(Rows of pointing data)
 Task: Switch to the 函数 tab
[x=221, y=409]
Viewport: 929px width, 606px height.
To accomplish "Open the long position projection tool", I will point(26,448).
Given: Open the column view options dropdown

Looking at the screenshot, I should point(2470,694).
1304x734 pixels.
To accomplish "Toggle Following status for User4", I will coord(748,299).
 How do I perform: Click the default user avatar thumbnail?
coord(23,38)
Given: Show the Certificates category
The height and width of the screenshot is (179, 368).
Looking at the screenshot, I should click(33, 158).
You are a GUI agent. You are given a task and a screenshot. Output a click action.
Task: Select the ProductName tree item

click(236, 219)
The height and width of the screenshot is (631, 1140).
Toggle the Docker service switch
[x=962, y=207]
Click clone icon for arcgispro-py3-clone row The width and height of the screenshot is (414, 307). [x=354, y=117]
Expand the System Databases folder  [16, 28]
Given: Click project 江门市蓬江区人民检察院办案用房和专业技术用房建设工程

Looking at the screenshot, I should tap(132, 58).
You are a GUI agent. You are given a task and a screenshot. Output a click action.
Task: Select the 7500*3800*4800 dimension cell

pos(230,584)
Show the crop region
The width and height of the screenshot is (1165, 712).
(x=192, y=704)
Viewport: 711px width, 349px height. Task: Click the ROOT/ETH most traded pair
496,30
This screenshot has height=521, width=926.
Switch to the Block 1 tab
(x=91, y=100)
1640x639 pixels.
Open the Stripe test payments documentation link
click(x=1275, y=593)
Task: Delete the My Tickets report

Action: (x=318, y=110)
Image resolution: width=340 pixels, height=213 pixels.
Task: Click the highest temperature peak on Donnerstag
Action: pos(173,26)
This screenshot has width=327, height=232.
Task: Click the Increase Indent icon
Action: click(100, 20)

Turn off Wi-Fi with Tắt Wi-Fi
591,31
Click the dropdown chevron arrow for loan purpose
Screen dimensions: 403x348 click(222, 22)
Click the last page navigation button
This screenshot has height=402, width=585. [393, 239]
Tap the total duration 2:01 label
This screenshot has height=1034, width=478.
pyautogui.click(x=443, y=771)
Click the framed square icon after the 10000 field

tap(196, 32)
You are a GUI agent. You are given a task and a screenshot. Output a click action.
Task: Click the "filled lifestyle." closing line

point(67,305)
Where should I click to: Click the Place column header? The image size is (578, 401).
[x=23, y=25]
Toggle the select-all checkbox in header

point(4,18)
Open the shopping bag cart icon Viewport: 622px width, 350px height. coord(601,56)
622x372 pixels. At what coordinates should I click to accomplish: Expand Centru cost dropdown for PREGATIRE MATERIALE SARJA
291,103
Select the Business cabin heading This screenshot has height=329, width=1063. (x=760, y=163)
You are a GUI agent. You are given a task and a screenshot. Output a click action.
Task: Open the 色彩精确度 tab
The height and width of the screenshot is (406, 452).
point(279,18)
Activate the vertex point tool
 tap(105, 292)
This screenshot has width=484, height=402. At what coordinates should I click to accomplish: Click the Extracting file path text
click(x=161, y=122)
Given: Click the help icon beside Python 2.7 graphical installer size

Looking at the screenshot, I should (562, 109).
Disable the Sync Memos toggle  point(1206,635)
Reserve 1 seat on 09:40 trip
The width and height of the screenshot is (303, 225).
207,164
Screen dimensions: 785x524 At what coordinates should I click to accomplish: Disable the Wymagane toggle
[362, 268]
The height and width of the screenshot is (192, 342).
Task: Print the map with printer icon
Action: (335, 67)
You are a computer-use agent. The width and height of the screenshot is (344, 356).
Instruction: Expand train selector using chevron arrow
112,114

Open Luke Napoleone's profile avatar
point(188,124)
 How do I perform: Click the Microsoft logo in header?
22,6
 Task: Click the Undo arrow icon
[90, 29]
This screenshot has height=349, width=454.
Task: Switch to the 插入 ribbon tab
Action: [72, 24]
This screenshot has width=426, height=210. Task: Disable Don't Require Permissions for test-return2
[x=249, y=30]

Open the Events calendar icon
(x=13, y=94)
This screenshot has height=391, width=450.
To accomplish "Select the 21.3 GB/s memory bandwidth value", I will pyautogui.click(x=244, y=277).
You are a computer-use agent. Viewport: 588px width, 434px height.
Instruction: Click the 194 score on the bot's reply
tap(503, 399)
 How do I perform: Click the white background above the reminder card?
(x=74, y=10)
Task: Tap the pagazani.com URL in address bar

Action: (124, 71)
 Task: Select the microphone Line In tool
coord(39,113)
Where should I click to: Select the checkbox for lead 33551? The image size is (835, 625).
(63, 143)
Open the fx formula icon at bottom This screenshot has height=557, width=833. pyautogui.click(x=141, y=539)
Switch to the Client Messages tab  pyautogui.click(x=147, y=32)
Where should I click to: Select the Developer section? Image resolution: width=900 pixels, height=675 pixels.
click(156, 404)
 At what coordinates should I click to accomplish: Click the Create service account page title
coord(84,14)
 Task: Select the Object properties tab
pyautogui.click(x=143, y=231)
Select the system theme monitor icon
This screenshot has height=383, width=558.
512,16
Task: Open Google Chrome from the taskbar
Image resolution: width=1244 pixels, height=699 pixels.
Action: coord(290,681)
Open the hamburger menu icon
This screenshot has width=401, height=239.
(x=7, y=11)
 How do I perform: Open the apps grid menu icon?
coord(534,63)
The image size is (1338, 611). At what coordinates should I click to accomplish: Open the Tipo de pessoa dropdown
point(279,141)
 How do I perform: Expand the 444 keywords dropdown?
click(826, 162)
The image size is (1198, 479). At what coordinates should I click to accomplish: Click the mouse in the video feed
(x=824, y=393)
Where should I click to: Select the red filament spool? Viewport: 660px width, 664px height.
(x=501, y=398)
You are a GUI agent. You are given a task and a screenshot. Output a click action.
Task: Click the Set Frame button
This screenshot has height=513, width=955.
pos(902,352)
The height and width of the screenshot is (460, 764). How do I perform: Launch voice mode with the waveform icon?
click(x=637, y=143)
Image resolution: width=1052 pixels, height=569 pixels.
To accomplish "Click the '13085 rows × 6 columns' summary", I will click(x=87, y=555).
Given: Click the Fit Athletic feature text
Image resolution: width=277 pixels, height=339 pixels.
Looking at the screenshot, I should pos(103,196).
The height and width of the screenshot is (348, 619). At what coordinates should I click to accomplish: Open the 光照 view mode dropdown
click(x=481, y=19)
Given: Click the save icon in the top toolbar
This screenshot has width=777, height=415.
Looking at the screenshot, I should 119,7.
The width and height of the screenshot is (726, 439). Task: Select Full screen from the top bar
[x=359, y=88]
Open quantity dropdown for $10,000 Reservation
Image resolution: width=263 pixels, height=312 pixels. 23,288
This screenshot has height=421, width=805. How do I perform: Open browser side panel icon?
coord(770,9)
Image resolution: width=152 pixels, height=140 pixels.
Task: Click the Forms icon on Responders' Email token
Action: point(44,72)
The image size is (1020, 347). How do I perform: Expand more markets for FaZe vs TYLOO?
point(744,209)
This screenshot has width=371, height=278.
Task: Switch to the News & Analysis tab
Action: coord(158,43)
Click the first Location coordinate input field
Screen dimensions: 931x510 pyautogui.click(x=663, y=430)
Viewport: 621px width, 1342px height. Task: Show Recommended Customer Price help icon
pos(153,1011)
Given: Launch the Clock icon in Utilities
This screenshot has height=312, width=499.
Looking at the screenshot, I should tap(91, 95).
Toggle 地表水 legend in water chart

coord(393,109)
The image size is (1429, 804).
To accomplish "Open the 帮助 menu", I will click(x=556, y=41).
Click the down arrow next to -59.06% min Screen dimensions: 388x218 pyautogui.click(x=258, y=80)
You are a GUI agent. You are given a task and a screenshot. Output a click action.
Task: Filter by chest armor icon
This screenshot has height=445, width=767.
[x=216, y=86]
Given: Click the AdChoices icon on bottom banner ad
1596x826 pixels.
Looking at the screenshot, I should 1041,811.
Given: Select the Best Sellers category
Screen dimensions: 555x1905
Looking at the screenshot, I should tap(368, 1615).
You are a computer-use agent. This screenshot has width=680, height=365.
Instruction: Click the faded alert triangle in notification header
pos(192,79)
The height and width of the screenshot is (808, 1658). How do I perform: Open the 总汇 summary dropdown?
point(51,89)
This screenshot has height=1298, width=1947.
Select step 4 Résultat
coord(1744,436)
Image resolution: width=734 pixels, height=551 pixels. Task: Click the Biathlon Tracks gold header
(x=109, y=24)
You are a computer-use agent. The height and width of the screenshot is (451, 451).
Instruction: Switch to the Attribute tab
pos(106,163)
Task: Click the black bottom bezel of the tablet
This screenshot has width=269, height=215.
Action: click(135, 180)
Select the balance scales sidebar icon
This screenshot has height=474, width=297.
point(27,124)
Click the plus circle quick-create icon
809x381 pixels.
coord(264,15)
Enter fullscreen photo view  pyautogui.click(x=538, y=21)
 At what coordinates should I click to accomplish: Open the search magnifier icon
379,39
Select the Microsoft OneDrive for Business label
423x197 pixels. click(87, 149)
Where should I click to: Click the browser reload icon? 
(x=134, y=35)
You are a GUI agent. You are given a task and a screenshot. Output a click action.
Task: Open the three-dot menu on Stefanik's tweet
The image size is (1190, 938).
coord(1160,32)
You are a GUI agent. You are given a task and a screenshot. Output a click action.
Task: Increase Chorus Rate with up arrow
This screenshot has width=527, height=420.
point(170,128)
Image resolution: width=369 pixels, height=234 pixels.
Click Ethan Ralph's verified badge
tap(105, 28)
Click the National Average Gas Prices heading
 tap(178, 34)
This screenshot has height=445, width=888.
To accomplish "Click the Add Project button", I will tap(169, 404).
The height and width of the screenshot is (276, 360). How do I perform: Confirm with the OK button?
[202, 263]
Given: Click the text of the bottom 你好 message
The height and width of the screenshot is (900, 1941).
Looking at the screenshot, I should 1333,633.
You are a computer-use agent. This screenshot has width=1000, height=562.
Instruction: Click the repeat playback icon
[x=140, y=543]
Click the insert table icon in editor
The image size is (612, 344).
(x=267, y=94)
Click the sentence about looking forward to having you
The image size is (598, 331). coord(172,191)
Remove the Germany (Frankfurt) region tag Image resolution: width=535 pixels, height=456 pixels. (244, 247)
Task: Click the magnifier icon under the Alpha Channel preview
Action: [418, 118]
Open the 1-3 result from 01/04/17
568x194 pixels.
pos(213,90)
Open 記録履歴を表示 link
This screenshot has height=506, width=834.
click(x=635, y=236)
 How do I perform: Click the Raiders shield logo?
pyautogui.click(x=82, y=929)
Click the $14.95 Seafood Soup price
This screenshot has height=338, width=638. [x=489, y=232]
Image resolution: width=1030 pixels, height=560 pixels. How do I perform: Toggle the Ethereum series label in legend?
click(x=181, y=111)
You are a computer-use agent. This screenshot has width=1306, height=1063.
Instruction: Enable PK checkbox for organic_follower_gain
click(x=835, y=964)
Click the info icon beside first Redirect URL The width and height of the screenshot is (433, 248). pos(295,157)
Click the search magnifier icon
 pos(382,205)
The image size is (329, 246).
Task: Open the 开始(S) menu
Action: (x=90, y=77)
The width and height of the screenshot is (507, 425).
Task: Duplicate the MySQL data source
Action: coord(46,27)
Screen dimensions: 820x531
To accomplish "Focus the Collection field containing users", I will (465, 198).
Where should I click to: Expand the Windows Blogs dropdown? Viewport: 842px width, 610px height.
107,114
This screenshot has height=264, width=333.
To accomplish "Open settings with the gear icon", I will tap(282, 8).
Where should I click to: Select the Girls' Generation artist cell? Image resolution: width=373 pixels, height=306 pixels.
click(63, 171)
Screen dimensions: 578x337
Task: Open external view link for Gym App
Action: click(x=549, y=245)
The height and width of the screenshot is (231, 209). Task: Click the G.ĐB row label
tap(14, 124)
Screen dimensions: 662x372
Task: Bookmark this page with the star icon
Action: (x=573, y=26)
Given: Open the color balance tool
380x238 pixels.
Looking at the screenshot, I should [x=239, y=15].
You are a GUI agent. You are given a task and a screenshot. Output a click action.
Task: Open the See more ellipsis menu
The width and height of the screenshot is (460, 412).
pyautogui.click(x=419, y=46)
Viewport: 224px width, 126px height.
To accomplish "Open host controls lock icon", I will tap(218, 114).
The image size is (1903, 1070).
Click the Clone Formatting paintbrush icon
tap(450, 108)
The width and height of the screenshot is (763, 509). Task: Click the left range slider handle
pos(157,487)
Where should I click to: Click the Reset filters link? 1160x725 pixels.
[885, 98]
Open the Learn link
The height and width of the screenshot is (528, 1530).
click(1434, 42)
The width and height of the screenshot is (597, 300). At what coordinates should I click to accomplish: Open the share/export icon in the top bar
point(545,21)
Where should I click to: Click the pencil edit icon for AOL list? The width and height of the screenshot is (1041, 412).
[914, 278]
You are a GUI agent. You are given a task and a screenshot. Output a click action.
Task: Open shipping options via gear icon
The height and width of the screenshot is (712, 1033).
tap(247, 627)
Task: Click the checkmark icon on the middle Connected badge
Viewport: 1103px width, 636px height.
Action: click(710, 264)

GIVEN EXERCISE – Update the entries from the line containing "You are a computer-use agent. Viewport: 588px" down to the line containing "(x=501, y=398)" by replacing "dropdown" with "drop-down", and leave everything else unchanged.

TASK OUTPUT –
You are a computer-use agent. Viewport: 588px width, 434px height.
Instruction: Click the 194 score on the bot's reply
tap(503, 399)
 How do I perform: Click the white background above the reminder card?
(x=74, y=10)
Task: Tap the pagazani.com URL in address bar

Action: (124, 71)
 Task: Select the microphone Line In tool
coord(39,113)
Where should I click to: Select the checkbox for lead 33551? The image size is (835, 625).
(63, 143)
Open the fx formula icon at bottom This screenshot has height=557, width=833. pyautogui.click(x=141, y=539)
Switch to the Client Messages tab  pyautogui.click(x=147, y=32)
Where should I click to: Select the Developer section? Image resolution: width=900 pixels, height=675 pixels.
click(156, 404)
 At what coordinates should I click to accomplish: Click the Create service account page title
coord(84,14)
 Task: Select the Object properties tab
pyautogui.click(x=143, y=231)
Select the system theme monitor icon
This screenshot has height=383, width=558.
512,16
Task: Open Google Chrome from the taskbar
Image resolution: width=1244 pixels, height=699 pixels.
Action: coord(290,681)
Open the hamburger menu icon
This screenshot has width=401, height=239.
(x=7, y=11)
 How do I perform: Open the apps grid menu icon?
coord(534,63)
The image size is (1338, 611). At what coordinates should I click to accomplish: Open the Tipo de pessoa drop-down
point(279,141)
 How do I perform: Expand the 444 keywords drop-down?
click(826, 162)
The image size is (1198, 479). At what coordinates should I click to accomplish: Click the mouse in the video feed
(x=824, y=393)
Where should I click to: Select the red filament spool? Viewport: 660px width, 664px height.
(x=501, y=398)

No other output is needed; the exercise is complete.